而且偉哥這個人看起來壓根不像個好人,渾身肌肉,看著像走在街頭身後跟一群小弟的那種。
偉哥作為之前康茹事件的知情人士,抑揚頓挫道:「但我不是那種沒有原則沒有道德沒有底線的高利貸!我乾的是合法生意,我們公司嚴格按照國家的規章制度辦事,你可千萬不要誤會!」
「⋯⋯」
這下肖珩連表情都沒了。
陸延坐在邊上單手勾著易拉罐拉環,開了一罐啤酒,越聽越想掩面:「你倆別說話了。
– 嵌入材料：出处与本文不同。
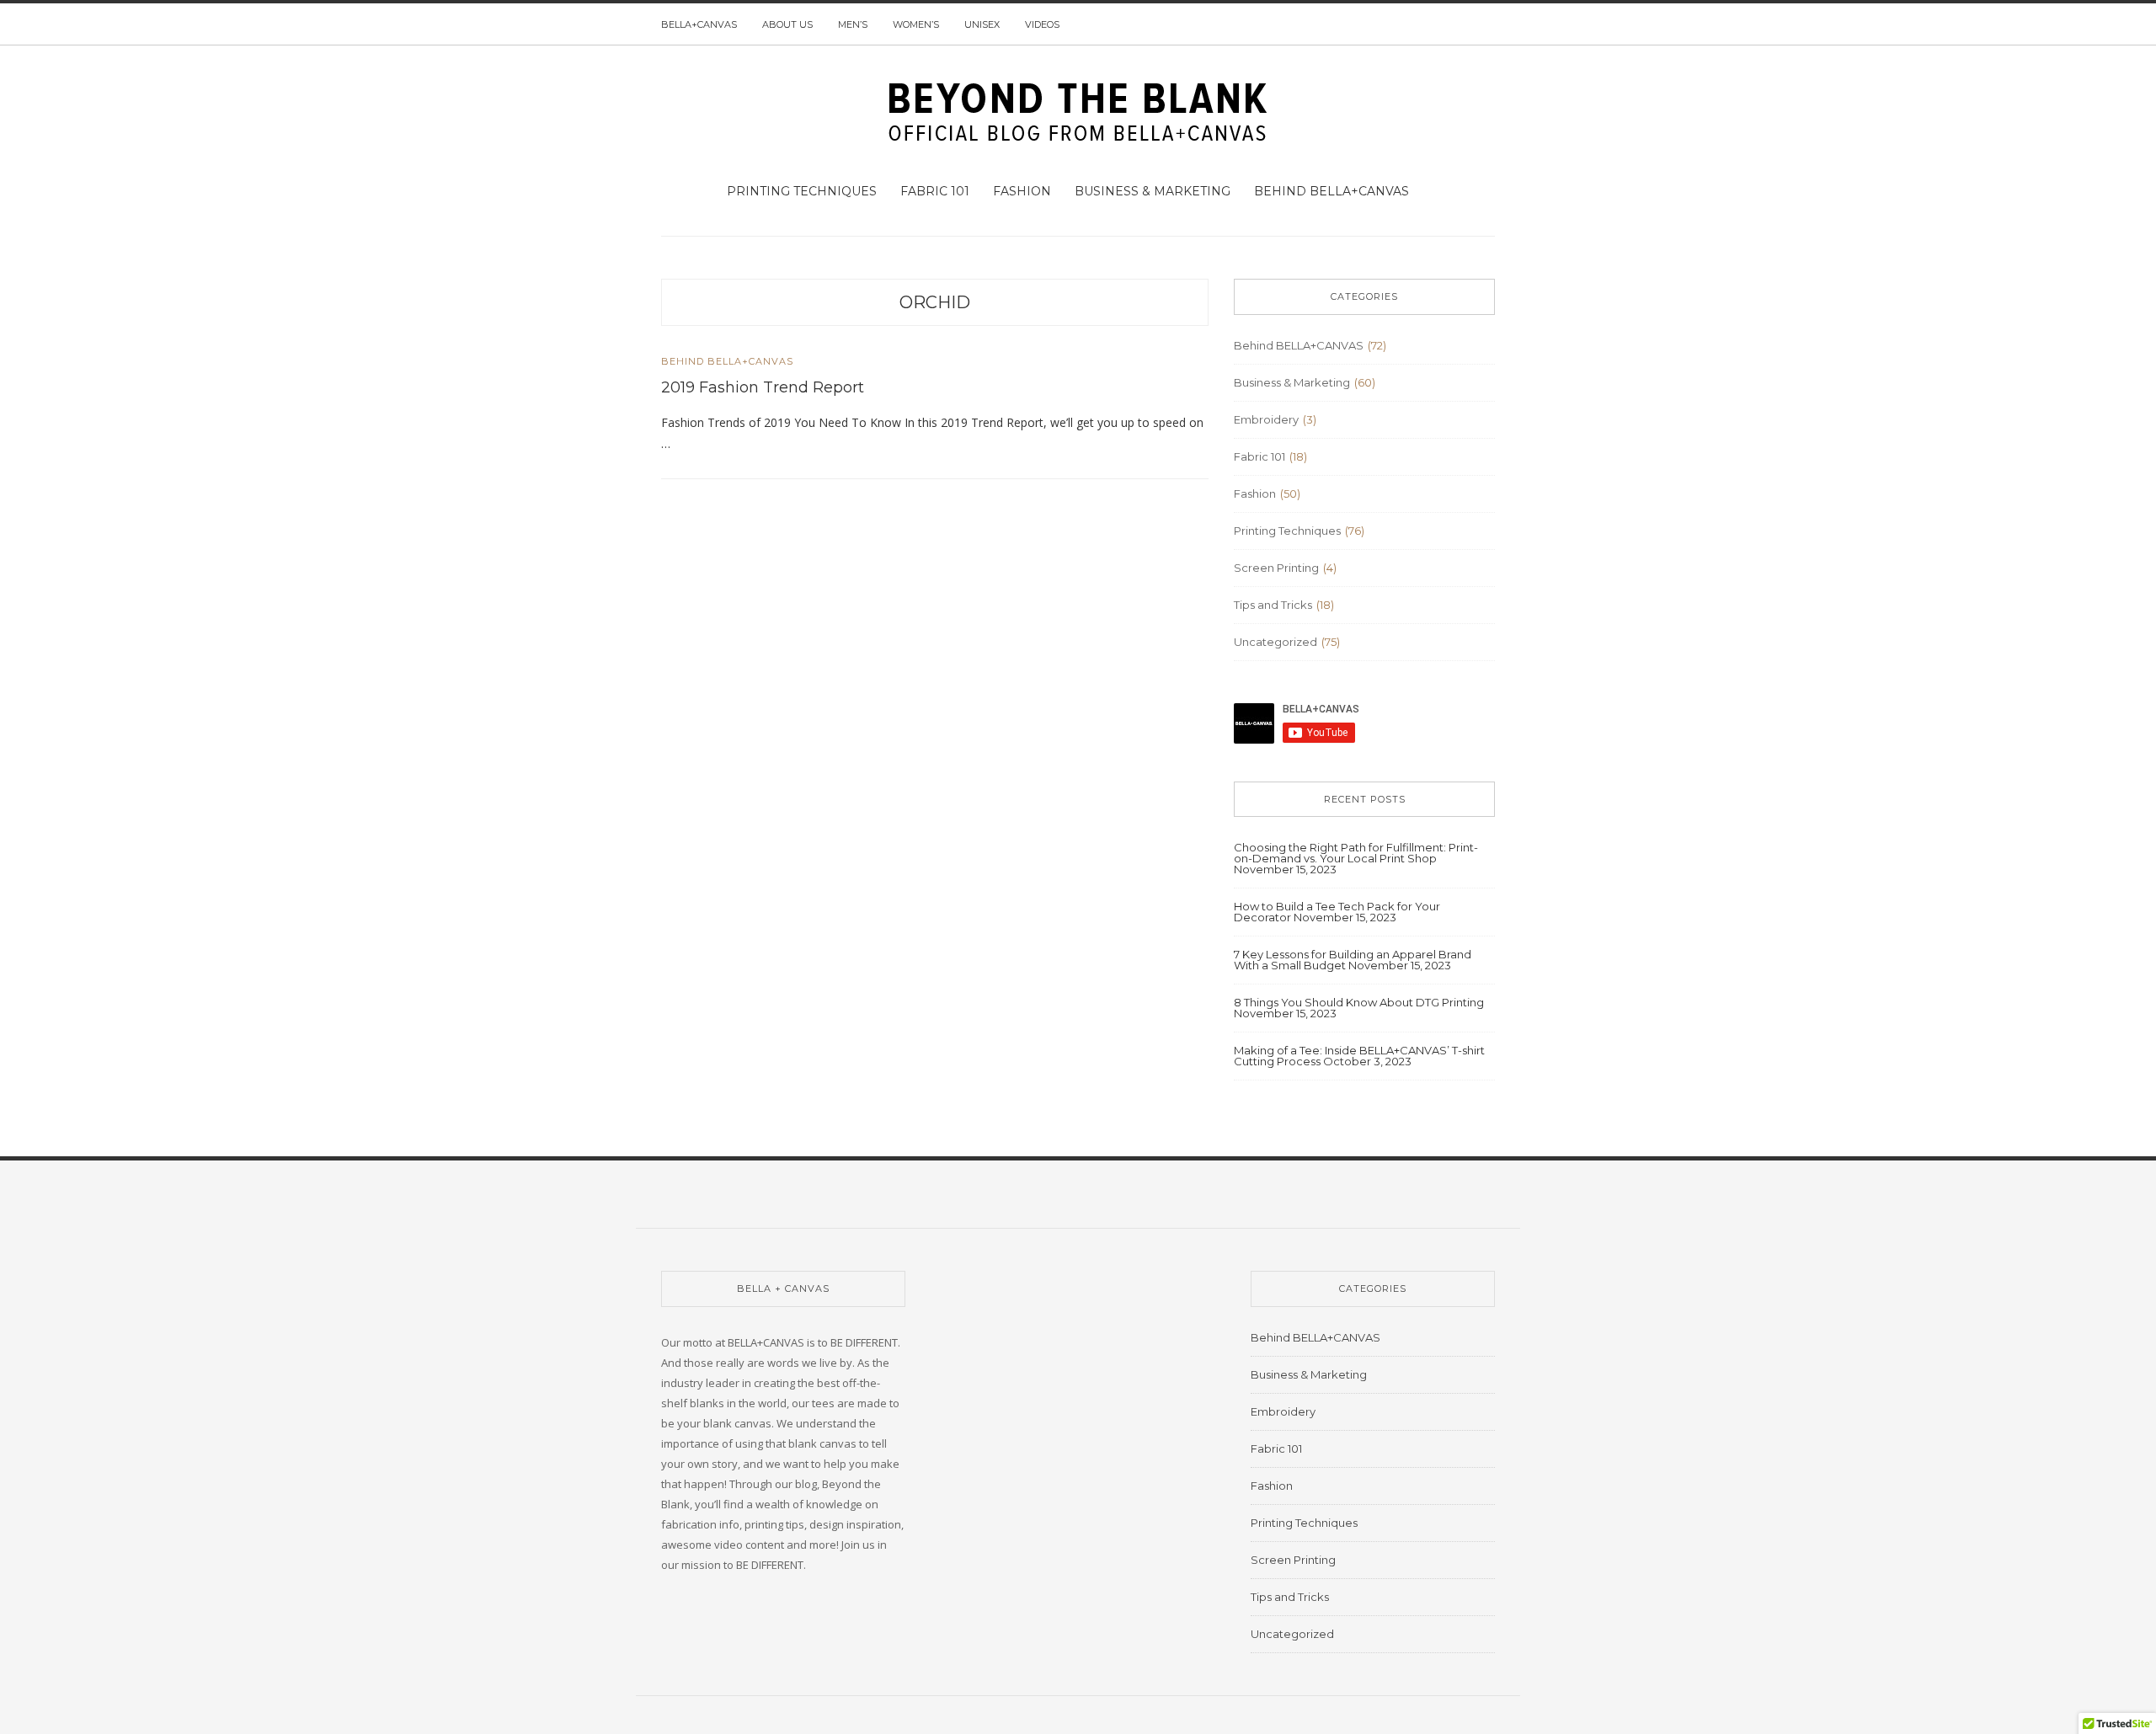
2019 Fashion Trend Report (762, 387)
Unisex (982, 24)
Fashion (1022, 191)
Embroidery (1266, 419)
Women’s (916, 24)
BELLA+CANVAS (699, 24)
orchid (934, 302)
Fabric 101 (934, 191)
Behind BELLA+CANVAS (1331, 191)
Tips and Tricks (1273, 604)
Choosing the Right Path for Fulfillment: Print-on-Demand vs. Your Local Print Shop (1356, 852)
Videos (1042, 24)
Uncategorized (1275, 641)
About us (787, 24)
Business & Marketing (1152, 191)
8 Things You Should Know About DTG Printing (1359, 1002)
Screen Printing (1276, 567)
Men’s (852, 24)
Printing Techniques (802, 191)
」
再說下去怕是會讓人覺得這棟樓裡沒個正常人。
肖珩確實覺得這棟樓裡的人都不太正常。
他邊上,琴技離奇的樂隊主唱。
他對面兩個人,一個跑龍套,另一個討債。
「到你了延延。」偉哥說。
陸延:「我就不用了吧?」
陸延這個人的特點就是底線隨時都能往下調整。
剛還覺得張小輝他們尷尬,再抬頭的時候儼然已經沒了心理負擔,他把邊上另一罐啤酒推過去:「我陸延,知名樂隊主唱,下城區之光,音樂鬼才。認識我是你的榮幸。」
半晌,肖珩接過那罐啤酒,看著他說:「肖珩,王行珩。」
很精簡的介紹。
陸延對上肖珩的眼睛,無端端地感覺他這番自我介紹說不出的正式。
有一種⋯⋯「重新認識」的感覺。
他也說不上來。
像一把利刃。
把現在坐在他邊上喝酒的這個人,和他之前遇到的那個開改裝車的肖珩給徹底分離開了。